There are times when music and visual art mix as well as oil and water


Niagara, 1857, by Frederick Church.

Behold the first definitively masterful painting of Niagara Falls, created in 1857 by American Frederick Church (1826-1900) from the same spot on the Canadian side that every visitor still aspires to stand on, camera in hand.

What sort of musical soundtrack would you imagine for this painting?

Time-appropriate symphonic music would be by someone like Robert Schumann, who had died the year before, or Hector Berlioz, who would live for a dozen more years.

Or should it be chamber music?

Anyone who has gazed at the Falls from Church’s vantage point has not only head but felt the roar of that water. Imagine how loud that sound would have been to people accustomed to hearing only horses’ hooves and human voices on the streets.

Hearing Schubert’s A-Major Piano Quintet (in memory of all the fish tossed daily into the Niagara Gorge) does justice to the impeccable technique and beautiful light in the painting — but can’t address the sheer physical punch of the actual place.

Perhaps the soundtrack should be total silence, forcing us to confront Church’s masterpiece full-on?

These thoughts come from reading blogger Joe Horowitz’s open letter to the owner of Washington, D.C.’s Corcoran Gallery, where Niagara resides.

Horowitz took advantage of a Washington visit to commune with the painting. When he arrived at the gallery, a cellist was playing  Bach suites in the atrium.

Horowitz was taken aback:

A painting summons thought and feeling. It can also (in my experience) summon music. Music can equally silence the experience of a painting – Bach’s Bourees, Sarabandes, and Gigues were played (and also practiced) over and over. In between, the instrument was raucously tuned. Only during a brief respite could I discover the seething energy of Church’s rendering of Niagara Falls, unshackled by Bach.

Horowitz’s frustration inspired me to confront my own need for silence not only when confronting visual art — but also when confronting music itself.

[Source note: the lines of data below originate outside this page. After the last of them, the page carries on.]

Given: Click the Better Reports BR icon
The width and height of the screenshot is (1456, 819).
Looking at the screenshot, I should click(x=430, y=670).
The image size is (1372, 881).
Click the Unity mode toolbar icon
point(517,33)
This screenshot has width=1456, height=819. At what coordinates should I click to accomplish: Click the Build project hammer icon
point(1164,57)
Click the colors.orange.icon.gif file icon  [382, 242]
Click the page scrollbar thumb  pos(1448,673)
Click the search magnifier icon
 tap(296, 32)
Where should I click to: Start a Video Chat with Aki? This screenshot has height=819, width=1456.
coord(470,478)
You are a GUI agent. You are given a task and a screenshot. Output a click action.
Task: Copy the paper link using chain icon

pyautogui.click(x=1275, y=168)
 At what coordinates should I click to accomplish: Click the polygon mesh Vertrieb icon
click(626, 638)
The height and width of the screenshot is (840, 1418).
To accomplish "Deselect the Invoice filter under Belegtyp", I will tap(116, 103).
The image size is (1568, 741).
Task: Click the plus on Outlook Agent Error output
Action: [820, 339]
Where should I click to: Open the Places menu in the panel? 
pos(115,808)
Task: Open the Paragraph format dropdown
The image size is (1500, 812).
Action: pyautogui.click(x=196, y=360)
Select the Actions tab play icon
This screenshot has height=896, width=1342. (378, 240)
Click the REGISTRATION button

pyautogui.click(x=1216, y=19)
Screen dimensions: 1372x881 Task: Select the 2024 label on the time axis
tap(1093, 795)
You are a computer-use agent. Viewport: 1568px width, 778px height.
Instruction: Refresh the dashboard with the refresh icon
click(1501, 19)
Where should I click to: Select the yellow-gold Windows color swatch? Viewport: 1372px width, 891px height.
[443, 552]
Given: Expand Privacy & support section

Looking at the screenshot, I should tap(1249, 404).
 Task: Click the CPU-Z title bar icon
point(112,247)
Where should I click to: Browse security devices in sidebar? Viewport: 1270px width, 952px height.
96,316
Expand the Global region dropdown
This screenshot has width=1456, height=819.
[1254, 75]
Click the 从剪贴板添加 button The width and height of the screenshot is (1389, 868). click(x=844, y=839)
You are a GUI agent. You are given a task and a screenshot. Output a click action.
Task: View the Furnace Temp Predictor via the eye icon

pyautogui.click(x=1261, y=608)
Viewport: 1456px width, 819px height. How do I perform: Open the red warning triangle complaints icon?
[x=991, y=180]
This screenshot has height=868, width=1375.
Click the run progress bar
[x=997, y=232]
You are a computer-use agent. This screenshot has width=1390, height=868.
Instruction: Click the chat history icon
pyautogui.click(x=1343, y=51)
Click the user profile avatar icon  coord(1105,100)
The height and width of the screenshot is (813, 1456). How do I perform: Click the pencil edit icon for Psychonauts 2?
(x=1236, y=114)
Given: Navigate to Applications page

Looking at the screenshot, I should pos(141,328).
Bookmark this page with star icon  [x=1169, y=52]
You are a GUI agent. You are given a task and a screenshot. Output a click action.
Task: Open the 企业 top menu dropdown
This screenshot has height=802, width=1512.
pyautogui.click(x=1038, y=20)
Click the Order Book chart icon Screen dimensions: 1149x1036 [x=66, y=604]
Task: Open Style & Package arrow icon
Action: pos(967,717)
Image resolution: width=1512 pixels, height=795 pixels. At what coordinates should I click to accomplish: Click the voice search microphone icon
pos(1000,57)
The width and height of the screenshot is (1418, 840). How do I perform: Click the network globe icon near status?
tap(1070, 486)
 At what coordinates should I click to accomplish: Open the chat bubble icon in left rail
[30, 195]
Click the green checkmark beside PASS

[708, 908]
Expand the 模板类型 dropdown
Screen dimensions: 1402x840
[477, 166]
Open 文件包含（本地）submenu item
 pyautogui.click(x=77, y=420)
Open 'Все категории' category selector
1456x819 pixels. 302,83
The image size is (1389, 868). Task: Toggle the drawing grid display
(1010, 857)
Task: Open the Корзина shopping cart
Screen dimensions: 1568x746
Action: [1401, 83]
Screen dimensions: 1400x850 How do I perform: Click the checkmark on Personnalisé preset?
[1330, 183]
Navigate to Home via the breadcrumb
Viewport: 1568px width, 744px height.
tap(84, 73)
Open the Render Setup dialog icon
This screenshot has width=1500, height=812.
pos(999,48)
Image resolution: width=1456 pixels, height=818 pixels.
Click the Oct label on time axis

I desperately need to have a clear, unbroken pathway between brushtrokes or bowstrokes and my brain.

I totally understand how difficult this might be for people whose brains are daily fractured into three or four segments as they check email, microwave dinner and catch up on the TV news at the same time.

So much of what we do is mixed or mediated, from listening to music through earbuds on the subway, to wandering through a gallery accompanied by a chattering audio guide.

Music presenters and museum curators constantly look for ways in which to stimulate the senses on multiple levels, deducing through serious thought and scholarship that a John Constable painting might be an ideal companion to Beethoven’s Sixth.

In recent Toronto seasons, classical music audiences have had several opportunities to see visual art, either in video or being created live on stage, alongside music. The most prominent and successful of these efforts have come from Tafelmusik. These have been gorgeous experiences widely loved by everyone who experienced them.

But it’s not for everyone all the time, because one medium can, at times, not enhance but diminish the impact of the other.

Are we, on some level, perhaps afraid of confronting music or a painting exclusively on its own terms?